Chemically linked phage idiotype vaccination in the murine B cell lymphoma 1 model

Abstract

Background: B cell malignancies are characterized by clonal expansion of B cells expressing tumor-specific idiotypes on their surface. These idiotypes are ideal target antigens for an individualized immunotherapy. However, previous idiotype vaccines mostly lacked efficiency due to a low immunogenicity of the idiotype. The objective of the present study was the determination of the feasibility, safety and immunogenicity of a novel chemically linked phage idiotype vaccine.

Methods: In the murine B cell lymphoma 1 model, tumor idiotypes were chemically linked to phage particles used as immunological carriers. For comparison, the idiotype was genetically expressed on the major phage coat protein g8 or linked to keyhole limpet hemocynanin. After intradermal immunizations with idiotype vaccines, tolerability and humoral immune responses were assessed.

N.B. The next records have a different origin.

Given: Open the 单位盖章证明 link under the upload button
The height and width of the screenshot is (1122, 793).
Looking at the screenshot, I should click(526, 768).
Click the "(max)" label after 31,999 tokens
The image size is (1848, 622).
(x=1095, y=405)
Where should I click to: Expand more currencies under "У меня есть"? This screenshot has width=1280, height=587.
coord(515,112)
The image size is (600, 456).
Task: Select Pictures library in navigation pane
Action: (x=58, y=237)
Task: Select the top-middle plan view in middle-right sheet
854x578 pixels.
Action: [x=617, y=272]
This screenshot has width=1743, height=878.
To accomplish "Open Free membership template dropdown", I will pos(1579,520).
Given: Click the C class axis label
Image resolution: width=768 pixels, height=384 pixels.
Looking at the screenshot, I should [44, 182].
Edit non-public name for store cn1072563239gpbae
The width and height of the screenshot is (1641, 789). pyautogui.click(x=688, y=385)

Results: Feasibility and tolerability of the chemically linked phage idiotype vaccine was demonstrated. Vaccination with B cell lymphoma 1 idiotype expressing phage resulted in a significant survival benefit in the murine B cell lymphoma 1 protection model (60.2±23.8 days vs. 41.8±1.6 days and 39.8±3.8 days after vaccination with wild type phage or phosphate buffered saline, respectively). Superior immunogenicity of the chemically linked phage idiotype vaccine compared to the genetically engineered phage idiotype and keyhole limpet hemocynanin-coupled idiotype vaccine was demonstrated by significantly higher B cell lymphoma 1 idiotype-specific IgG levels after vaccination with chemically linked phage idiotype.

Conclusion: We present a novel, simple, time- and cost-efficient phage idiotype vaccination strategy, which represents a safe and feasible therapy and may produce a superior immune response compared to previously employed idiotype vaccination strategies.

Figure 1

Determination of the phage vaccine dosage. The humoral immune response after vaccination of mice with phage was determined by ELISA (antibody dilution: 1/1000). (A) Total IgG response at day 28 was measured after the last vaccination with 10¹⁰, 10¹¹ or 5 × 10¹¹ phage particles weekly for 4 weeks (n = 6). (B) Anti-phage specific IgG isotype levels before and at day 28 after 4 weekly vaccinations with 10¹⁰, 10¹¹ or 5 × 10¹¹ phage particles (n = 6). * p > 0.05.

Figure 2

Tumor protection procured by Id-phage vaccines. Kaplan-Meier plot of the survival of the mice vaccinated weekly with 5 × 10¹¹ bacteriophages (BCL1-g8 or PBS or wild type phage as control). Seven days after the last vaccination, 10⁵ BCL1 cells were injected intraperitoneally; n = 12. p < 0.05 (BCL1-g8 vs. wild type phage and vs. PBS).

Figure 3

Anti-phage IgG response. The humoral immune response after vaccination of mice with phage was determined by ELISA (antibody dilution: 1/1000). (A) Total IgG response of single mice 4 weeks (day 28) after the last of 4 weekly vaccinations with PBS, BCL1-KLH, BCL1-g8, BCL1-WT or wild type phage (n = 6). (B) Sustainability of the humoral immune response to phage vaccines: Anti-phage IgG levels before (day 0) and at day 14, 28 and 120 after the last of 4 weekly vaccinations with BCL1-g8, BCL1-WT or wild type phage (5 × 10¹¹ each; n = 6). * p > 0.05, *** p < 0.001.

Figure 4

Anti-phage IgM response and IgG response with or without addition of GM-CSF. (A) IgM responses at day 28 were measured after the last vaccination with 10¹⁰, 10¹¹ or 5 × 10¹¹ phage particles weekly for 4 weeks (n = 6; antibody dilution: 1/200). (B) Anti-phage specific IgG isotype levels at day 28 after 4 weekly vaccinations with 5 × 10¹¹ phage particles with or without addition of 20 μg GM-CSF (n = 6; antibody dilution: 1/1000).

Figure 5

Anti-phage IgG response. The anti-phage humoral immune response after vaccination of mice with phage was determined by ELISA (antibody dilution: 1/1000) (A) Anti-BCL1-specific IgG response before (day 0) and at day 14, 28 and 120 after vaccination with PBS, wild type phage, BCL1-KLH, BCL1-g8 or BCL1-WT (5 × 10¹¹ each; n = 6). (B) Anti-BCL1-specific IgG isotypes at day 14 and 120 after vaccination. * p > 0.05, ** p < 0.01; *** p < 0.001.